Aside from just the supernatural elements, cutting away the fat in terms of the number of characters and subplots would also do wonders for the series. American Horror Story has an issue with characters darting from storyline to storyline, zig zagging between subplots without taking time to settle on scenes or past developments before being hurled into the next whacky adventure. Netflix has managed to create an extremely worthwhile system in not setting the number of episodes of its series and changing each episode’s runtime according to the story’s requirements. Stranger Things, for example, being a tight eight episode run had a heavy hand in keeping the show sharp, focused and fast paced. American Horror Story could take a page from Stranger Things’ lesson book and cut down on the number of episodes it puts forth to keep it lean and mean.
Stick the Landing
Each season of American Horror Story starts strong enough with its introductions as viewers enter each creepy world, but tends to fumble close to the finish line as it desperately tries to wrap up its many storylines and give a worthwhile ending to its menagerie of characters. Freakshow is once again the biggest offender in this case as Dandy, the aforementioned heir to the throne of Twisty, simply walks through the carnival where our main characters dwelled and began shooting most of the supporting cast after not getting his way in buying the park. While this was certainly something that Dandy would do, it felt unearned and seemed like a way for everything to be wrapped up in a neat package for the final curtain call. Honestly, I don’t think any of the seasons have truly managed to stick the landing as even Murder House’s bizarre “Anti-Christ” ending left many an audience member scratching their heads and served as a departure from the ghosts and ghouls that came before it.

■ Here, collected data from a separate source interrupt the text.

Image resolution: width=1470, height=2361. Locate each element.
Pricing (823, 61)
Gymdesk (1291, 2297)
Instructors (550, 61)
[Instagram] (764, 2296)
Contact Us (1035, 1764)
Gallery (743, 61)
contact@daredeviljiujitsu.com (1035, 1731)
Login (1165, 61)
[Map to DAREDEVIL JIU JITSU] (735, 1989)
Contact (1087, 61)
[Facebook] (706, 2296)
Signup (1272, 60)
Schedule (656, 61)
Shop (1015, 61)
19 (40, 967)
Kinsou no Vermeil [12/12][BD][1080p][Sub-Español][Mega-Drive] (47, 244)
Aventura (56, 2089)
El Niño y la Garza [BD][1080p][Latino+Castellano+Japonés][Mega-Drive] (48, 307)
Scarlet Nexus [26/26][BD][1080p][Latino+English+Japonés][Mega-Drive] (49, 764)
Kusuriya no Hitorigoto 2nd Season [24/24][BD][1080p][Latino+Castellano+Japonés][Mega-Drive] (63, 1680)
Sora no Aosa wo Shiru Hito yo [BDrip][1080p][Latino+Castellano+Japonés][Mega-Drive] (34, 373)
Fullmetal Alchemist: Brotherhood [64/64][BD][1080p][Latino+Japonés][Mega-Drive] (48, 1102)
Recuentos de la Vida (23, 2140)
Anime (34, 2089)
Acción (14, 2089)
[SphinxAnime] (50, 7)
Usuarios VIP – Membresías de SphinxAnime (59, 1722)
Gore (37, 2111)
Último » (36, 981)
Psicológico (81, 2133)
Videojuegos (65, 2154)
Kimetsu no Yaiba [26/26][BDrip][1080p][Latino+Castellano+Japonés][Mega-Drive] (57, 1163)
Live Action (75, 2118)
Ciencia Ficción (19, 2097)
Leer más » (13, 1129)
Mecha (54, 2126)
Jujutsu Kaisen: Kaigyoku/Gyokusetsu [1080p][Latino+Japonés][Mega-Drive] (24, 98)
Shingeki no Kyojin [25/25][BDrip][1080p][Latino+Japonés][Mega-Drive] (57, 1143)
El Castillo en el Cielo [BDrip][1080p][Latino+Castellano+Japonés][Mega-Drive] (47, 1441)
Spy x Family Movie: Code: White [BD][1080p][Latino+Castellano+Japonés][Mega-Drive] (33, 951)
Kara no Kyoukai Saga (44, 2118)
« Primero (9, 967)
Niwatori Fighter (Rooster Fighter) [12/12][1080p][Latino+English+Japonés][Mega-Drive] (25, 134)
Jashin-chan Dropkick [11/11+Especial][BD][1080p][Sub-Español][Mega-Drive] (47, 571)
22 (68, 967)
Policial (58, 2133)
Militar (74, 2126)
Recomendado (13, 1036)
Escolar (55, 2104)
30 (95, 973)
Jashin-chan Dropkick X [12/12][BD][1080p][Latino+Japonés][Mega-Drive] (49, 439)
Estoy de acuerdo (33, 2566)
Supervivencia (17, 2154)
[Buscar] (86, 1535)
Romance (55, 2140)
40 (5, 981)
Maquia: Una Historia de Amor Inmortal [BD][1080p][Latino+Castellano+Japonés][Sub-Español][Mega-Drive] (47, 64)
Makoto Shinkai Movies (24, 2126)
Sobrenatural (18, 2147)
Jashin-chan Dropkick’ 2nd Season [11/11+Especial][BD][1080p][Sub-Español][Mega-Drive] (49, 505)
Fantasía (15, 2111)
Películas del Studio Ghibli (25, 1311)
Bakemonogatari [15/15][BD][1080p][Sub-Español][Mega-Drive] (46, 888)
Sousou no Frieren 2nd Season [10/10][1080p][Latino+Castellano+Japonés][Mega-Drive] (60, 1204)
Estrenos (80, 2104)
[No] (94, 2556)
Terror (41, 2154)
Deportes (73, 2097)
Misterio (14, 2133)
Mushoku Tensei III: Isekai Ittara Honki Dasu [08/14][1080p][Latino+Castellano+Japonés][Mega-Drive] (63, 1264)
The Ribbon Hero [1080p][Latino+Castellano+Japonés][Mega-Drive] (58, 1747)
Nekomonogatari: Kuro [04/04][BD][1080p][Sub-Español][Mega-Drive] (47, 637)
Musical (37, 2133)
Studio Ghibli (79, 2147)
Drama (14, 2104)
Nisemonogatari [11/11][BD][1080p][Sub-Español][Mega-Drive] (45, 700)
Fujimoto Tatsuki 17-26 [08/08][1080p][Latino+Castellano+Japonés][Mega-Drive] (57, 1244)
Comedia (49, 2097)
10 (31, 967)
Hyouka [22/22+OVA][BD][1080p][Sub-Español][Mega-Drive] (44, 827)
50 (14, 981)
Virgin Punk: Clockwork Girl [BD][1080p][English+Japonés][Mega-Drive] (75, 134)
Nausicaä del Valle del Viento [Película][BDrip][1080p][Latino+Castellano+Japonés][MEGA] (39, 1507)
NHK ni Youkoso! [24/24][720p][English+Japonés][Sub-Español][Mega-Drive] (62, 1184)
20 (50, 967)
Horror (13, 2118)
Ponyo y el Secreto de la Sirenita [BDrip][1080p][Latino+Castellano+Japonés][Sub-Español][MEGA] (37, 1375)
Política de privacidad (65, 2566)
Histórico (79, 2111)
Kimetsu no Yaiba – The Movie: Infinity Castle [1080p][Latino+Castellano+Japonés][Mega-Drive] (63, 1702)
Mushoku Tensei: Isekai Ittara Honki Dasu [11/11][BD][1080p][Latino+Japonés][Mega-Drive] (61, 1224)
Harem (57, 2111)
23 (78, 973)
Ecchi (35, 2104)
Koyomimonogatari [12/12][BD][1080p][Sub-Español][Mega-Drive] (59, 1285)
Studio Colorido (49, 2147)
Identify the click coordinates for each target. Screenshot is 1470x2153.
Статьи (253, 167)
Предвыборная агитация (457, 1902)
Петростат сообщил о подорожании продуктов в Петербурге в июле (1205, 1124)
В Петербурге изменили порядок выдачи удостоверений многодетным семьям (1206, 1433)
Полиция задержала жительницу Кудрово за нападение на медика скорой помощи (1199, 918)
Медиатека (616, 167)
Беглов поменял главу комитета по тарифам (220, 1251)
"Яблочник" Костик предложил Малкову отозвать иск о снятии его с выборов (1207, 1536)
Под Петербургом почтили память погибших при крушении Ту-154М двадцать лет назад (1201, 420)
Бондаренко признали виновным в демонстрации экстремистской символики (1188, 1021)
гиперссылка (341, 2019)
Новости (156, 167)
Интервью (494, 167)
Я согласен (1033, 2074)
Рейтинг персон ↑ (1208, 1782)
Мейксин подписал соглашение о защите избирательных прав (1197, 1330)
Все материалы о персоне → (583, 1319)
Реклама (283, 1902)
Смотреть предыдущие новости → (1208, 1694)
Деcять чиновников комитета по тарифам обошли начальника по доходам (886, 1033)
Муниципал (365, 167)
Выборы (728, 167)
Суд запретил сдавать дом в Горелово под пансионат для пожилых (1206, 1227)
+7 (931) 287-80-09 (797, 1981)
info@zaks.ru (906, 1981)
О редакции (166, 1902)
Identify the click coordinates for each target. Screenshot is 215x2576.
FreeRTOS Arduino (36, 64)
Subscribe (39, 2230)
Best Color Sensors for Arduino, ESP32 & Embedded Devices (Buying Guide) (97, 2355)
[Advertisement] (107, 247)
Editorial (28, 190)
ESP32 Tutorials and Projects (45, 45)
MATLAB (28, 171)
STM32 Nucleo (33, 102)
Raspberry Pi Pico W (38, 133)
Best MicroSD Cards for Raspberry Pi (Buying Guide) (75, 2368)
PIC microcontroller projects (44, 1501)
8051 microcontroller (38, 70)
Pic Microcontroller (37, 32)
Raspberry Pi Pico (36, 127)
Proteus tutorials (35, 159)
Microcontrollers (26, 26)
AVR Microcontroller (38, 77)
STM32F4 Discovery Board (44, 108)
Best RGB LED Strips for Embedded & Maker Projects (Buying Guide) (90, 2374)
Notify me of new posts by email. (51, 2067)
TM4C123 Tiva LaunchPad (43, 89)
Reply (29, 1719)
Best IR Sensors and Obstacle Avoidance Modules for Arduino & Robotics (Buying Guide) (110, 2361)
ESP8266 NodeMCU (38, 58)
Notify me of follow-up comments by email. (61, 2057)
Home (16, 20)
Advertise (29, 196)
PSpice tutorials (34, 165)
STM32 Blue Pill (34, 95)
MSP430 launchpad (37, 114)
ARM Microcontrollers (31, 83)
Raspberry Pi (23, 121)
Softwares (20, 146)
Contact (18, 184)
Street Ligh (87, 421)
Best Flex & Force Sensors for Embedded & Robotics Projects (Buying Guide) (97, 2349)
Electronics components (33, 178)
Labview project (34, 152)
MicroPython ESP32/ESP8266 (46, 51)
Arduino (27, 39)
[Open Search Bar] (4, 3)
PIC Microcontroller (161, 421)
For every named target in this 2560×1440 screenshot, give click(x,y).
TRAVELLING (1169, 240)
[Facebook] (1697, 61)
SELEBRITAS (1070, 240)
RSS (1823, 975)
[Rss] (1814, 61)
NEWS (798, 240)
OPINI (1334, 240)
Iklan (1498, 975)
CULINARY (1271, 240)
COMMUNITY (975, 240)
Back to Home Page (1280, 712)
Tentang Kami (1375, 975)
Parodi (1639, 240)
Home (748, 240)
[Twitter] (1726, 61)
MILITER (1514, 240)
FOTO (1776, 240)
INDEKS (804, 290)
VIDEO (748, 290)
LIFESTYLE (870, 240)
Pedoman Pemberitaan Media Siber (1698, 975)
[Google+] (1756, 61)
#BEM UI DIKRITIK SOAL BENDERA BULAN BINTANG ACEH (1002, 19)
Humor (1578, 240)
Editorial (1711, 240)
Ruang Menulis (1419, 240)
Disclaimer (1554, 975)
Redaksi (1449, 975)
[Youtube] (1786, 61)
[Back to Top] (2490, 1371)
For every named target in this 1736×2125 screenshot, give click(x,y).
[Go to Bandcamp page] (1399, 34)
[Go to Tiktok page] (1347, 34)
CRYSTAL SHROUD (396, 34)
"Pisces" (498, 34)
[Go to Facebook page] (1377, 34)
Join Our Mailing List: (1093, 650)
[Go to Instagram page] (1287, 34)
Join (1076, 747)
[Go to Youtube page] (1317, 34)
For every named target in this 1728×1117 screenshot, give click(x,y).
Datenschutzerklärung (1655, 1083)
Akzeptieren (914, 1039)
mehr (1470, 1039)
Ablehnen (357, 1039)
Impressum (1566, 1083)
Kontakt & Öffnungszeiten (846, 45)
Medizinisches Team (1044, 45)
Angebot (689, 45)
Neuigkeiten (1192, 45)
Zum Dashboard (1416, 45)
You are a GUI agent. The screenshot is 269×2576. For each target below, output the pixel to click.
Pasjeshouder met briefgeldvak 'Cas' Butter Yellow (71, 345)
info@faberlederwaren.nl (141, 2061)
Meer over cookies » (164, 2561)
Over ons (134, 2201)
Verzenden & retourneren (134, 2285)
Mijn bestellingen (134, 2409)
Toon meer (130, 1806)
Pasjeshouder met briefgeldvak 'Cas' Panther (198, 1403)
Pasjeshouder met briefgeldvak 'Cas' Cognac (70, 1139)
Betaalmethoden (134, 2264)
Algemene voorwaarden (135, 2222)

These endings may come from the idea that each season is isolated from one another so when the finale rolls around, you can go all out guns blazing and kill characters haphazardly since they won’t be appearing in any subsequent episodes. I’m not saying that the series needs to stop the guillotine from falling, but rather to aim it a bit more concisely. Use the momentum of the earlier episodes to weave a story that acts as a fond farewell to each character rather than trying to be the most shocking.
American Horror Story will always be close to my heart, despite its flaws, but I feel like with the proper tune up, it can be a juggernaut in the television landscape. Perhaps the mysterious sixth season will manage to streamline things and bring new horror to the airwaves.